Data extract

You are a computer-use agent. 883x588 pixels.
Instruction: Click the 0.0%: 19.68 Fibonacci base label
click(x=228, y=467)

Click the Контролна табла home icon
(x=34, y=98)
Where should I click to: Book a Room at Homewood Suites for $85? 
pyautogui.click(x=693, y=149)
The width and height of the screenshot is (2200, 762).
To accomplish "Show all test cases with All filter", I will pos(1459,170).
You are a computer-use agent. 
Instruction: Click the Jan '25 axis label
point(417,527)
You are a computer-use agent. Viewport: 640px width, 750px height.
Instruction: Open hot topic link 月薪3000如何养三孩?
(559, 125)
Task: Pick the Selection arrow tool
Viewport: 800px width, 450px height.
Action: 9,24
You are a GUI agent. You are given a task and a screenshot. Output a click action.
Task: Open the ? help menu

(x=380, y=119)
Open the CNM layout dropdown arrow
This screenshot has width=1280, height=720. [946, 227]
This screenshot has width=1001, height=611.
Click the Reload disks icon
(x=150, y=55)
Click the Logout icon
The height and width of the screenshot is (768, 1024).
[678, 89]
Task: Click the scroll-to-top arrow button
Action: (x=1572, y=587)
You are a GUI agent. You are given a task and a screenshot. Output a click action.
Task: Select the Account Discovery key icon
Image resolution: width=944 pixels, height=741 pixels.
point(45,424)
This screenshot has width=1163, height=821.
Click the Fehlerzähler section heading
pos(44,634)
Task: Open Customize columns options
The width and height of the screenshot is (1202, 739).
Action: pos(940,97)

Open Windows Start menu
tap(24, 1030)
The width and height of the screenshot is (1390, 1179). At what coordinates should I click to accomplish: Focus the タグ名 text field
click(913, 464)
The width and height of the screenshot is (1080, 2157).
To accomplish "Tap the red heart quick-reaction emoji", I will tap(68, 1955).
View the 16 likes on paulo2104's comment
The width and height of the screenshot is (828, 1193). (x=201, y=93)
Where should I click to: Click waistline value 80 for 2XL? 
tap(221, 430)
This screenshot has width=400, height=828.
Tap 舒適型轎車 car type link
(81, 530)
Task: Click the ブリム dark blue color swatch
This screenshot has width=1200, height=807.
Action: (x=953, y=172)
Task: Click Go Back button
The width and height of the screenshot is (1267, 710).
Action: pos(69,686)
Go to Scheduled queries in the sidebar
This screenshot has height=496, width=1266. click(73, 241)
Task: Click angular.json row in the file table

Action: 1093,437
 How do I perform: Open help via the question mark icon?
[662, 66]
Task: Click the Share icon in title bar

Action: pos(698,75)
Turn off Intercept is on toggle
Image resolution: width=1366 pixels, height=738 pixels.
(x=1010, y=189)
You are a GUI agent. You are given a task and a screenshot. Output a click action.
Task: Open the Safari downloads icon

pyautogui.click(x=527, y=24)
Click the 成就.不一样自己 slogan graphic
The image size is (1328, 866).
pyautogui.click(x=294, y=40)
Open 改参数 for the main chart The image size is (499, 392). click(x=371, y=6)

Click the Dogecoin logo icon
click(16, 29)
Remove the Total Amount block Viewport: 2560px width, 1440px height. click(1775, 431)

Task to carry out
The full listing is to be written out again, exactly as shown.

Answer to the exercise
You are a computer-use agent. 883x588 pixels.
Instruction: Click the 0.0%: 19.68 Fibonacci base label
click(x=228, y=467)

Click the Контролна табла home icon
(x=34, y=98)
Where should I click to: Book a Room at Homewood Suites for $85? 
pyautogui.click(x=693, y=149)
The width and height of the screenshot is (2200, 762).
To accomplish "Show all test cases with All filter", I will pos(1459,170).
You are a computer-use agent. 
Instruction: Click the Jan '25 axis label
point(417,527)
You are a computer-use agent. Viewport: 640px width, 750px height.
Instruction: Open hot topic link 月薪3000如何养三孩?
(559, 125)
Task: Pick the Selection arrow tool
Viewport: 800px width, 450px height.
Action: 9,24
You are a GUI agent. You are given a task and a screenshot. Output a click action.
Task: Open the ? help menu

(x=380, y=119)
Open the CNM layout dropdown arrow
This screenshot has width=1280, height=720. [946, 227]
This screenshot has width=1001, height=611.
Click the Reload disks icon
(x=150, y=55)
Click the Logout icon
The height and width of the screenshot is (768, 1024).
[678, 89]
Task: Click the scroll-to-top arrow button
Action: (x=1572, y=587)
You are a GUI agent. You are given a task and a screenshot. Output a click action.
Task: Select the Account Discovery key icon
Image resolution: width=944 pixels, height=741 pixels.
point(45,424)
This screenshot has width=1163, height=821.
Click the Fehlerzähler section heading
pos(44,634)
Task: Open Customize columns options
The width and height of the screenshot is (1202, 739).
Action: pos(940,97)

Open Windows Start menu
tap(24, 1030)
The width and height of the screenshot is (1390, 1179). At what coordinates should I click to accomplish: Focus the タグ名 text field
click(913, 464)
The width and height of the screenshot is (1080, 2157).
To accomplish "Tap the red heart quick-reaction emoji", I will tap(68, 1955).
View the 16 likes on paulo2104's comment
The width and height of the screenshot is (828, 1193). (x=201, y=93)
Where should I click to: Click waistline value 80 for 2XL? 
tap(221, 430)
This screenshot has width=400, height=828.
Tap 舒適型轎車 car type link
(81, 530)
Task: Click the ブリム dark blue color swatch
This screenshot has width=1200, height=807.
Action: (x=953, y=172)
Task: Click Go Back button
The width and height of the screenshot is (1267, 710).
Action: pos(69,686)
Go to Scheduled queries in the sidebar
This screenshot has height=496, width=1266. click(73, 241)
Task: Click angular.json row in the file table

Action: 1093,437
 How do I perform: Open help via the question mark icon?
[662, 66]
Task: Click the Share icon in title bar

Action: pos(698,75)
Turn off Intercept is on toggle
Image resolution: width=1366 pixels, height=738 pixels.
(x=1010, y=189)
You are a GUI agent. You are given a task and a screenshot. Output a click action.
Task: Open the Safari downloads icon

pyautogui.click(x=527, y=24)
Click the 成就.不一样自己 slogan graphic
The image size is (1328, 866).
pyautogui.click(x=294, y=40)
Open 改参数 for the main chart The image size is (499, 392). click(x=371, y=6)

Click the Dogecoin logo icon
click(16, 29)
Remove the Total Amount block Viewport: 2560px width, 1440px height. click(1775, 431)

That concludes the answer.